New Delhi, Feb 23 (): India has prepared an evacuation plan for Indians in Libya through the sea route. With BP the largest player in Libya tying up with Reliance India for a $7.2 million deal there are indications that with the current unrest the deal might go up to $20 million dollar. In her latest tweet, Foreign Secretary Nirupama Rao indicated that India was still waiting for permission to land its aircraft and ships. “Just spoke to our Ambassador in Tripoli. She awaits clearance for landing of our aircraft and for our ships. One ship is arriving Egypt today. From Egypt access to eastern coast of Libya is relatively quick and less difficult,” she posted.
More ships may be commissioned to pick up Indians from Tripoli and Benghazi and drop them to Alexandria in Egypt, from where they will be flown back on special planes. Air India has been asked to keep aircraft ready for flights to Alexandria.
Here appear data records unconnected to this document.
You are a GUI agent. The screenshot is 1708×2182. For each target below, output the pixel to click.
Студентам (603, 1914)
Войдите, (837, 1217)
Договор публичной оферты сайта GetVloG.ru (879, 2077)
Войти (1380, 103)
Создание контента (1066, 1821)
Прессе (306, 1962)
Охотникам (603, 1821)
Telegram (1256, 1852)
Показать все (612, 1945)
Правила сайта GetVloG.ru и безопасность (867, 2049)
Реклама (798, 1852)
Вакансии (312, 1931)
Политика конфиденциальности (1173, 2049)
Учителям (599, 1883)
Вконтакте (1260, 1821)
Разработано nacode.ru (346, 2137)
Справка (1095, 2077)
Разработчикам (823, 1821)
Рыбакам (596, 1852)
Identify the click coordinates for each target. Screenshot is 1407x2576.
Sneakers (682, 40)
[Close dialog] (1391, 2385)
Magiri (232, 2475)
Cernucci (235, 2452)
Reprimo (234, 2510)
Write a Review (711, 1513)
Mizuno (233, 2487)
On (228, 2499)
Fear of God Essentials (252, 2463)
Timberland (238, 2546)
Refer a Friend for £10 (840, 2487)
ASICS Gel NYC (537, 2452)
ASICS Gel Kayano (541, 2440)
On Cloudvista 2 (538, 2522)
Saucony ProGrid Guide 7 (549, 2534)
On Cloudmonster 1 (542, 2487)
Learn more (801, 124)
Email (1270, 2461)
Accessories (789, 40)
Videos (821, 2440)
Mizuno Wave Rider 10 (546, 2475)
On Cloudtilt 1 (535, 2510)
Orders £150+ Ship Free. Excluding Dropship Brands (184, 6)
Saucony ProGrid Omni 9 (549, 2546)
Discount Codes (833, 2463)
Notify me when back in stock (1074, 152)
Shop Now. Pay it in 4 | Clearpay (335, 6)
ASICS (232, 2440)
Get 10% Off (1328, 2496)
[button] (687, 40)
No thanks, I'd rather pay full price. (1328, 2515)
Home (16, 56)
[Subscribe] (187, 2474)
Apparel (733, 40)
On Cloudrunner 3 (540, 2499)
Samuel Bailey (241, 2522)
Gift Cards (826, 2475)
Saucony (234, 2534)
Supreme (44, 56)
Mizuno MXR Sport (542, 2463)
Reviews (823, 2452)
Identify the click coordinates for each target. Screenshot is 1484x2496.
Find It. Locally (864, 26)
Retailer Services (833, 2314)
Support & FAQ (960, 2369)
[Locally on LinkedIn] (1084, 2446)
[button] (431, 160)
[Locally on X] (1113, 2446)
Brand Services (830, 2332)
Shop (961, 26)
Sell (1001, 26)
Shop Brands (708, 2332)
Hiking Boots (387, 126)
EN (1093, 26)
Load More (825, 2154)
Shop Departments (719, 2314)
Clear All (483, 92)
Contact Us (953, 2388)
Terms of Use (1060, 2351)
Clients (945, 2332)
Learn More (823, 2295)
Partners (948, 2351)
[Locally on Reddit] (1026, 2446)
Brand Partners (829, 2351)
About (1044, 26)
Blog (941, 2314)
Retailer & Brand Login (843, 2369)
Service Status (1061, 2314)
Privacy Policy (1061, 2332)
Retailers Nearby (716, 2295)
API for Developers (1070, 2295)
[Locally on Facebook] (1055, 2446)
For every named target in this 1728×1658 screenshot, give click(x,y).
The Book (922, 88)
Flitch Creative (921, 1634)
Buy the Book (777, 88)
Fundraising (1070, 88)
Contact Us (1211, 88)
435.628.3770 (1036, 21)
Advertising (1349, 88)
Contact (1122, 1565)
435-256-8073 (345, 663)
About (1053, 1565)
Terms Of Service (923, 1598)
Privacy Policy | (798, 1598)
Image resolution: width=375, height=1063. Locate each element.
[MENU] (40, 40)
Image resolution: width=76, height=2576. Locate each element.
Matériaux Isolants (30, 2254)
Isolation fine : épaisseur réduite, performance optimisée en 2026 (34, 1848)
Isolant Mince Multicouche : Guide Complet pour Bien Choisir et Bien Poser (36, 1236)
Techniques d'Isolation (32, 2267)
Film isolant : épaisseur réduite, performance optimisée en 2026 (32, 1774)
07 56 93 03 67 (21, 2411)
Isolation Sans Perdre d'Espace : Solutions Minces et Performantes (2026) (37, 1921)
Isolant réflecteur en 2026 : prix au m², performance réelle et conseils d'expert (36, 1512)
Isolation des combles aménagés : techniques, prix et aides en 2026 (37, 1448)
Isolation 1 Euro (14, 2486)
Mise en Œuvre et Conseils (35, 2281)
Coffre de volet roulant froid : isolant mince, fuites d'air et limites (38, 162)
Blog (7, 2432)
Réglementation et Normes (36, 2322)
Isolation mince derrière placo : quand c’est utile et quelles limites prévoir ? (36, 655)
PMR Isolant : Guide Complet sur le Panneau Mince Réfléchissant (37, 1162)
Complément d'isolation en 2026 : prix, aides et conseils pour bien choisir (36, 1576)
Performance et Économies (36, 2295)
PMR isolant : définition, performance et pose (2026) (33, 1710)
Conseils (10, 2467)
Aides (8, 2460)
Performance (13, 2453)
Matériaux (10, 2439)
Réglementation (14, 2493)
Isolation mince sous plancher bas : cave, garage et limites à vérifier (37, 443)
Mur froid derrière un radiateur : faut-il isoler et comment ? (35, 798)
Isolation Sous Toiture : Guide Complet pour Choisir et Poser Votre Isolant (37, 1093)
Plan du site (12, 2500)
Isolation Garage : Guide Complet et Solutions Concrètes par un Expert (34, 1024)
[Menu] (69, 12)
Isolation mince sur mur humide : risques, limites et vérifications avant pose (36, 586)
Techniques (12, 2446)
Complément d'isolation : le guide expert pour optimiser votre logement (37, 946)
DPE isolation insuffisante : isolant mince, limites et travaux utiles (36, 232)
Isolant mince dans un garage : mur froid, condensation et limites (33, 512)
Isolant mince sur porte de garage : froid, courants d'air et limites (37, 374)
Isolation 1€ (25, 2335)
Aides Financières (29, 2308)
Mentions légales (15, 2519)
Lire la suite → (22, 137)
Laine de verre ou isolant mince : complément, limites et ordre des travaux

The Ministry of External Affairs (MEA) has clarified that Indians in Libya have not been asked to pay for evacuation.
The Indian government is also studying the feasibility of driving citizens from Benghazi to Alexandria.
Reliance India Ltd’s $7.2 billion deal (might go up to $20 billion) with oil and gas major BP ,was announced on the same day when BP stopped its operations in Libya.
BP is the largest player in Libya’s oil exploration and production and the Libyan reserves add up to almost three per cent of global oil and gas reserves. BP has major stakes in Libya and might have to evacuate its employees from Libya to protect them.
BP’s investments in the RIL blocks in India is therefore a major balancing factor for the company, especially as it said on Monday that the Indian blocks have reserves equivalent to the premium North Sea reserves.